RÉVOLTES EN KANAKY CONTRE L’ÉTAT COLONIAL
Depuis la dissolution de l’Assemblée nationale le 9 juin 2024, on entend beaucoup moins parler des révoltes contre le projet d’élargissement du corps électoral imposé par l’État français en Nouvelle-Calédonie – nom colonial de la Kanaky. Pourtant, la répression policière et judiciaire n’a pas faibli. Le 10 juillet dernier, les gendarmes ont encore tué un jeune Kanak. Des dizaines de prisonnier·e·s ont été transféré·e·s en métropole à des milliers de kilomètres de leurs proches. État d’urgence, surenfermement, déportation : voici l’arsenal de l’empire colonial français. Une dizaine de mort·e·s en deux mois de mouvement social, ça aurait sans doute fait plus de bruit en métropole. En attaquant les acquis des luttes indépendantistes, l’État s’efforce de garder la main sur un territoire qui garantit ses intérêts dans le Pacifique. Et pour cause: au-delà des mines de nickel, l’archipel abrite la base militaire française la plus importante de la région et permet à la France, dixit Macron, de rester « le dernier pays européen du Pacifique ». Les échanges que nous avons eus lors de plusieurs émissions de radio avec Julie de Solidarité Kanaky et Mathieu de Survie(1) nous permettent de revenir sur la forte répression coloniale qui s’abat sur l’île depuis le 13 mai 2024.
UNE RÉFORME ÉLECTORALE POUR GARDER LA COLONIE
Le mardi 14 mai, l’Assemblée nationale a adopté unprojet de loi constitutionnelle permettant aux métropolitains résidant en Kanaky depuis plus de dix ans de voter. Ce projet s’inscrit dans la longue logique coloniale qui vise à mettre les populations kanak en minorité depuis la prise de possession du territoire en 1853. Jusqu’à la fin du xixe siècle, la métropole y a envoyé des bagnard·e·s, qui restaient sur place au terme de leur peine pour peupler la colonie au détriment des populations locales. Le vol des terres, l’enfermement dans des réserves,les maladies et la guerre réduisent la population kanak de moitié.
Cette minorisation permet de contenir lesrevendications indépendantistes. D’ailleurs, en 1972, le premier ministre Messmer ne cachait pas sa ferme intention de favoriser l’installation de métropolitain·e·s en Nouvelle-Calédonie pour constituer une majorité démographique. Aujourd’hui, les populations kanak restent fortement discriminées tandis que les métropolitain·e·s viennent profiter d’avantages attractifs et accaparer les postes à responsabilité. Le projet de réforme actuel s’inscrit dans cette logique. En 1998, après des décennies de luttes pour l’autodétermination, l’accord de Nouméa avait semblé poser les bases d’un processus institutionnel de décolonisation – notamment l’organisation de trois référendums et le gel du corps électoral. En 2018, le premier s’est conclu par un rejet de la pleine souveraineté.

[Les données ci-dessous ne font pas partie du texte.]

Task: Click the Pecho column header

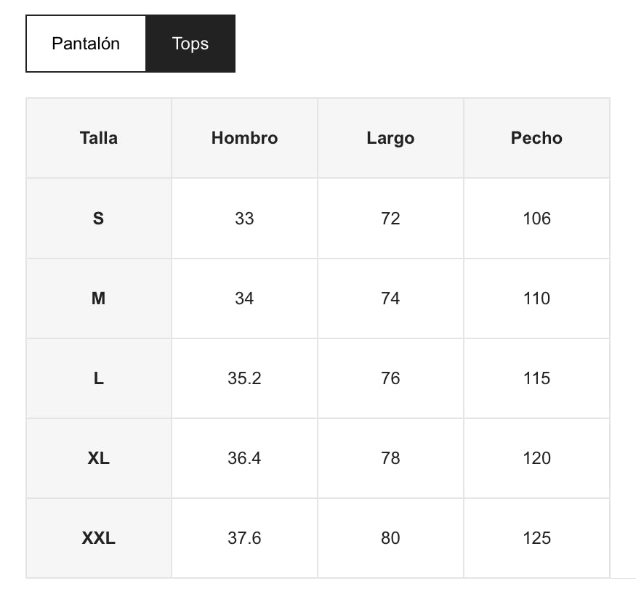Action: (536, 138)
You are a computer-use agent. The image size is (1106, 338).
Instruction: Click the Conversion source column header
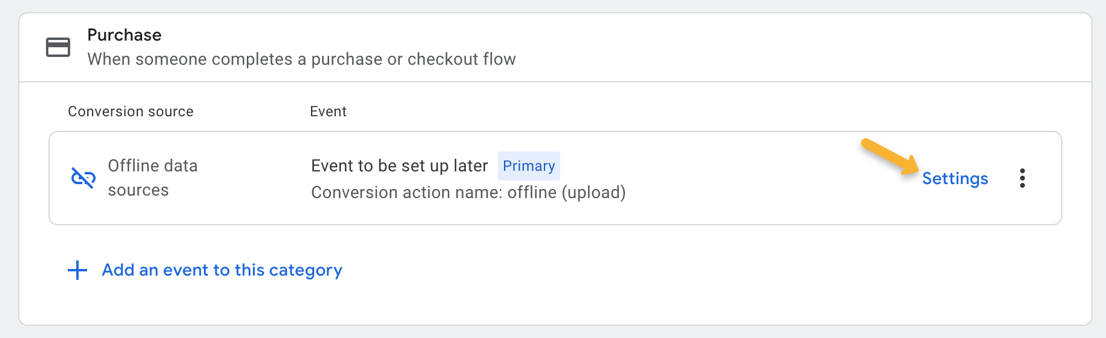point(131,111)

Deux ans plus tard, le « non » ne l’emportait que de 9 000 voix… À noter que le dégel du corps électoral ajouterait 25 000 votant·e·s métropolitain·e·s : de quoi s’assurer tranquillement une majorité loyaliste (favorable aux intérêts de la métropole) aux prochaines élections locales. Maintenu unilatéralement en plein covid, encadré par des escadrons militaires, le dernier référendum largement boycotté par les Kanak a évidemment favorisé les loyalistes. Ultime affront : en 2022, sitôt élu, Macron a nommé secrétaire d’État auprès du ministère de l’intérieur et de l’outremer leur cheffe de file Sonia Backes, présidente de la province Sud et figure d’une droite locale de plus en plus dure.
La mobilisation contre cette réforme que le pouvoir justifie par les résultats des référendums a commencé bien avant les révoltes de mai 2024. Créée en novembre 2023 par l’ensemble des courants indépendantistes, la Cellule de coordination des actions de terrain (CCAT) mène un travail de sensibilisation et d’information. Le mouvement prend de l’ampleur, rassemblant 60 000 personnes lors de la manifestation historique du 13 avril. L’État français continue de faire la sourde oreille. Dans la nuit du 14 mai, à l’annonce d’un premier vote de la loi par l’Assemblée nationale, des barrages ont été dressés sur toute l’île.
UN BOUCLAGE IMMÉDIAT DU TERRITOIRE
L’État français a répliqué dès le 15 mai : état d’urgence,couvre-feu, fermeture de l’aéroport et du port. Plus moyen d’entrer ni de sortir sauf pour les renforts de flics et de militaires qui ont afflué pendant tout le mois de mai : 1 700 d’abord, puis 1 000 soldats supplémentaires, puis le GIGN, le Raid, puis la CRS 8… Une répression militarisée et ultra violente : l’État a envoyé ses blindés défoncer les barrages et il y a vite eu des mort·e·s, dont trois au moins causées par des gendarmes, et des dizaines de blessé·e·s pour lesquelles l’accès aux soins a été difficile, voire impossible.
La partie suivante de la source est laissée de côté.